**To do:** Count how many lines in the entries below hold the string "summary", and respond with that number only.

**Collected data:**
<<<<

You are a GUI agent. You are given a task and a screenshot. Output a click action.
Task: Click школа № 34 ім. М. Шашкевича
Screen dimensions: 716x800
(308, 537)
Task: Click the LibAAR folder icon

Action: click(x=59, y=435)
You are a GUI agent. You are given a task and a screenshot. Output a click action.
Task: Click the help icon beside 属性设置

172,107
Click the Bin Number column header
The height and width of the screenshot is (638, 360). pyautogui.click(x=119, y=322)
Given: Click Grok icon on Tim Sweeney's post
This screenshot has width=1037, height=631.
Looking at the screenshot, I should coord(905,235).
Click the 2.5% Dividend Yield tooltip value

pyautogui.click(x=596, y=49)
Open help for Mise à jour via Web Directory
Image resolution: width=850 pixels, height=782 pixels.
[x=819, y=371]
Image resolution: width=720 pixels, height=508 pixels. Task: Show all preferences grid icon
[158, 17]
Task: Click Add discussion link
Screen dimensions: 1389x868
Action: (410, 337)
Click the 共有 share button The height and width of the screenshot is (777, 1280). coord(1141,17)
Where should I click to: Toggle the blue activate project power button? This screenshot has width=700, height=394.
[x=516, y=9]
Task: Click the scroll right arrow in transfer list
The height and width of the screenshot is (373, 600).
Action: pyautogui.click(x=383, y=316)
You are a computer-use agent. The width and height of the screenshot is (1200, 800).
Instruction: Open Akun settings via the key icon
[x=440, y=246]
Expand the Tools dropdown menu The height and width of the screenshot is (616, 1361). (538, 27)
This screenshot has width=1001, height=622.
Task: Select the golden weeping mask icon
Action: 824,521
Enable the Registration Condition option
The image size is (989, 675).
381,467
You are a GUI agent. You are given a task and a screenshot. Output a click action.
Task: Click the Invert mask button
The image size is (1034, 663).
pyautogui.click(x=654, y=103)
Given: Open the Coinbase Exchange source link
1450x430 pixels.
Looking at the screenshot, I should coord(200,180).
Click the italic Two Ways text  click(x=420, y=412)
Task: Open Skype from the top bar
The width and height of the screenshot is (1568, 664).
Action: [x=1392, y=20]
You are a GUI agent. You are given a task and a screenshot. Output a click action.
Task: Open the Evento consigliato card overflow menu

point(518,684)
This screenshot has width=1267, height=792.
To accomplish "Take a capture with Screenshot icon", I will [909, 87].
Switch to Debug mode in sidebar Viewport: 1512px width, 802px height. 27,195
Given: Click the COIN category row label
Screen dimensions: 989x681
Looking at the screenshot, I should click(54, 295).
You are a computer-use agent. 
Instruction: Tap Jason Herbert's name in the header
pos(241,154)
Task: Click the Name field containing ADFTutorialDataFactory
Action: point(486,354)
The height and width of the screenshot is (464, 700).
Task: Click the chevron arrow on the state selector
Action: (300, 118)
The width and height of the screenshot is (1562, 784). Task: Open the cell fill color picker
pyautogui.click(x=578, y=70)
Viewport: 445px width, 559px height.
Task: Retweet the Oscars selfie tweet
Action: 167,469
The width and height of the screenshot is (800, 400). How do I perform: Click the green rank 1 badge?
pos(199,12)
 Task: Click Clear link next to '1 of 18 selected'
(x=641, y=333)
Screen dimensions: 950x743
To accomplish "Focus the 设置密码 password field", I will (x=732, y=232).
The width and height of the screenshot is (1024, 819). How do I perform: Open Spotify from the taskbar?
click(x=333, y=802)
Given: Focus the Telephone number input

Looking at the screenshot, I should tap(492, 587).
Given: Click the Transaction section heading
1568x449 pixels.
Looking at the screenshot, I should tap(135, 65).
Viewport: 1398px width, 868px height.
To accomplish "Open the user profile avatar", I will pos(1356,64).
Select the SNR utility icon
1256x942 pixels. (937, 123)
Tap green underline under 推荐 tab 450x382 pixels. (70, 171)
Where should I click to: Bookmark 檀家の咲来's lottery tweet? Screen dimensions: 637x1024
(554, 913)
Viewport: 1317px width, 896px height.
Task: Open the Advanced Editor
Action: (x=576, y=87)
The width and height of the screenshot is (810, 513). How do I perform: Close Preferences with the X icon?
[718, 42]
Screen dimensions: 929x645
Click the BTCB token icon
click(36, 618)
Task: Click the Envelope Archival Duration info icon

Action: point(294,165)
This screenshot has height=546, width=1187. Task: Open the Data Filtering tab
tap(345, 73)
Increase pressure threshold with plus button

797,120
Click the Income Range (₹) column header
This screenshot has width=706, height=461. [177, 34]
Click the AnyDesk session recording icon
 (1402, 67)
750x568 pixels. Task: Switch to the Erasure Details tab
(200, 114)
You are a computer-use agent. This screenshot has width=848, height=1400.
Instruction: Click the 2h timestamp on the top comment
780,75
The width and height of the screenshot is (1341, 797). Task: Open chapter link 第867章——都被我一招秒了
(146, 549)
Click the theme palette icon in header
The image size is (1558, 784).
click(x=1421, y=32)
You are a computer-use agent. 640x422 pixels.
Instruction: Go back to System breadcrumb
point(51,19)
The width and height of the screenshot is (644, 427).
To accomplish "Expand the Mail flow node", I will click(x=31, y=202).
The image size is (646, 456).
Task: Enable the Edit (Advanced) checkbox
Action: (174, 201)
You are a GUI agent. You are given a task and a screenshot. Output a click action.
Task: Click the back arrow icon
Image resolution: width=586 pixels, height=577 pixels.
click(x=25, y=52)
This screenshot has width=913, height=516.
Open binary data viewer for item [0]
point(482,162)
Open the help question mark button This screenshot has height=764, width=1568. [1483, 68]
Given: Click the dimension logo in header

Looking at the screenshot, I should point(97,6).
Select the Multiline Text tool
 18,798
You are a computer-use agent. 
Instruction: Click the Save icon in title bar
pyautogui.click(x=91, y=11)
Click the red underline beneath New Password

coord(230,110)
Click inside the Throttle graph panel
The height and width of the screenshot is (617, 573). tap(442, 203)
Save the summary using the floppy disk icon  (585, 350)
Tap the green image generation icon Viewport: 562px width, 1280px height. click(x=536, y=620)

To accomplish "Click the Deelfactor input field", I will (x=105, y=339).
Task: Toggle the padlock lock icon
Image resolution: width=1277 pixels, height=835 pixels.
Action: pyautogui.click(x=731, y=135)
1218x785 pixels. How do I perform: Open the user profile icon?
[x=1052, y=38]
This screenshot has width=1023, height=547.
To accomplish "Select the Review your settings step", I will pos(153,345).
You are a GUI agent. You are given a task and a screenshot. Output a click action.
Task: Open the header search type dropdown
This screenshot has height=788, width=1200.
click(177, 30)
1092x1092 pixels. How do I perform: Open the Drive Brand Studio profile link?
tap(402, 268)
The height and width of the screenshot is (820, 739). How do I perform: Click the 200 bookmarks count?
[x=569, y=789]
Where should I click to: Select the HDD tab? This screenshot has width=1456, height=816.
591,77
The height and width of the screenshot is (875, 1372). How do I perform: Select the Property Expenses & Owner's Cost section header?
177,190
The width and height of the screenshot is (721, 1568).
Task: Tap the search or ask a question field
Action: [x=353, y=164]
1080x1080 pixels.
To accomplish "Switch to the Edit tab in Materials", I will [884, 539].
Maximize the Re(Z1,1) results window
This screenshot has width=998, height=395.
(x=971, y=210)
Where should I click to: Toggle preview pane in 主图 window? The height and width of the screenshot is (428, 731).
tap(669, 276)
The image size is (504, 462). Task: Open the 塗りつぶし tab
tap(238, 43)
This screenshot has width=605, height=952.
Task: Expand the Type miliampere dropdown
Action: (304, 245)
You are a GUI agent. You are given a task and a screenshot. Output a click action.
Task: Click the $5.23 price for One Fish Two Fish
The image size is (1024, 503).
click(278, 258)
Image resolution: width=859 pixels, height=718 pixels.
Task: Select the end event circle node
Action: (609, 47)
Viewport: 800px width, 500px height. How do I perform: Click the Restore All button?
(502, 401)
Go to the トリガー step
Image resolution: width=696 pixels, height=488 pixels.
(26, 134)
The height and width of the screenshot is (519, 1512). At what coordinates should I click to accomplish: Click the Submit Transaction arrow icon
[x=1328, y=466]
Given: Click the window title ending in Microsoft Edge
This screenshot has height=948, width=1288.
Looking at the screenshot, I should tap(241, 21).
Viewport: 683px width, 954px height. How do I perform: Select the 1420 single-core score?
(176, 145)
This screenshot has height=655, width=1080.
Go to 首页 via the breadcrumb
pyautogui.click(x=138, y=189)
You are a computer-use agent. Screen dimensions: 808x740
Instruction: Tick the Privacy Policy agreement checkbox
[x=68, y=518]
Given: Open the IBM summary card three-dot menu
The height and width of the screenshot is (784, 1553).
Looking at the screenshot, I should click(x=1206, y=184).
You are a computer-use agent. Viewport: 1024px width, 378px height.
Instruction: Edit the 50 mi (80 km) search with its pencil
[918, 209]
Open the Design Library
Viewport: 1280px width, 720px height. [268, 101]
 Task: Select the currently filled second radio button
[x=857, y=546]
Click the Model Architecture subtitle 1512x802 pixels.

>>>>

**Solved problem:** 2